Plusieurs vétérans des Rouges seraient prêts à conclure une alliance avec les Bleus, à condition que les motards ne viennent pas s’inviter à la noce entre gangs de rue.
C’est du moins ce qu’un de ces vétérans des Rouges a fait savoir au Journal hier, une semaine après le meurtre de leur président, « Big » Chénier Dupuy, tué par balle dans le stationnement des Galeries d’Anjou.
« L’alliance entre Rouges et Bleus va se concrétiser un jour, a-t-il dit en requérant l’anonymat. Mais pas avec (Gregory) Wooley et les “licheux de bécyc” ».
Déjà en affaires
Gregory Wooley est la tête dirigeante des Syndicates, une clique formée d’ex-membres de gangs de rue, à la solde des Hells Angels et en contrôle du marché de la drogue au centre-ville de Montréal.
En juillet, Wooley — qui fut membre des Master B, un gang d’allégeance bleue, avant de devenir garde du corps de Maurice « Mom » Boucher et de porter la veste des Rockers, le défunt club-école des Hells — a convoqué plusieurs chefs de gangs dans un bar des Laurentides, afin d’unir tous les clans sous la gouverne des motards.
Dupuy s’y est vertement opposé, comme un autre Rouge influent, Lamartine Sévère Paul, qui a également été abattu le soir du 10 août, à Laval.
Un pacte entre Rouges et Bleus aurait de quoi surprendre, compte tenu de leur rivalité historique, née en sol américain entre les Bloods (Rouges) et les Crips (Bleus). Chercheraient-ils à profiter de l’incarcération des membres des Hells Angels, en attente des procès de l’opération SharQc, et de la désorganisation de la mafia italienne pour occuper plus de place sur le marché du crime ?
« Ça fait longtemps que les chefs Rouges et Bleus ont une relation d’affaires », a simplement dit ce vétéran.
« Très bien organisé »
Il a aussi soutenu que, contrairement à des informations ayant circulé, le caïd Ducarme Joseph – qui a lui-même échappé à une fusillade ayant fait deux morts, en mars 2010, dans le Vieux-Montréal – « n’est pas ami, ni associé avec Wooley ».
De plus, il s’est montré en désaccord avec la sociologue et députée bloquiste Maria Mourani, qui estimait improbable que la Rive-Sud puisse être le théâtre de représailles promises par les Rouges depuis le meurtre de leur chef.

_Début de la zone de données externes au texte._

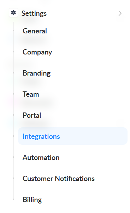The image size is (130, 213).
Task: Click the bullet dot beside Company
Action: coord(13,52)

« Nous sommes partout à Montréal et aussi sur la Rive-Sud. À Hull, Sherbrooke, Trois-Rivières et même à Toronto. Nous avons nos contacts dans le monde interlope et pouvons financer ou importer notre propre produit. Nous sommes aussi dans l’entreprise légale. Nous avons nos notaires, nos comptables, nos avocats. Nous sommes très bien organisés. »

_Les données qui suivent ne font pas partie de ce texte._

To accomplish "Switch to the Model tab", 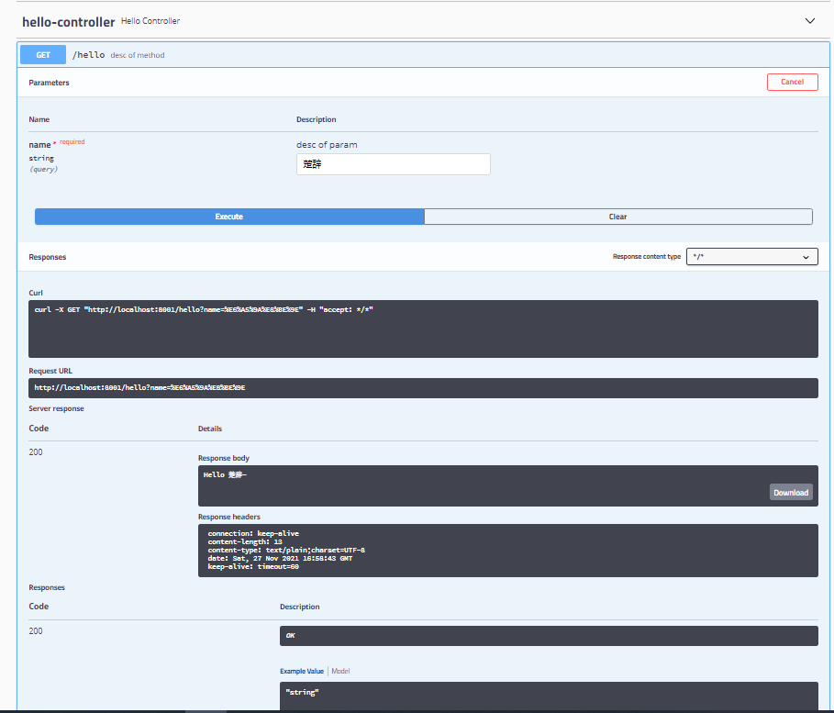I will pos(339,671).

► En 2005, le Service du renseignement criminel du Québec – la centrale provinciale d’informations policières et de lutte au crime organisé – prédisait que les gangs de rue consolideraient leur présence à Montréal et s’étendraient en région. Le SRCQ n’a pas répondu à l’invitation du Journal, cette semaine, à commenter la situation actuelle.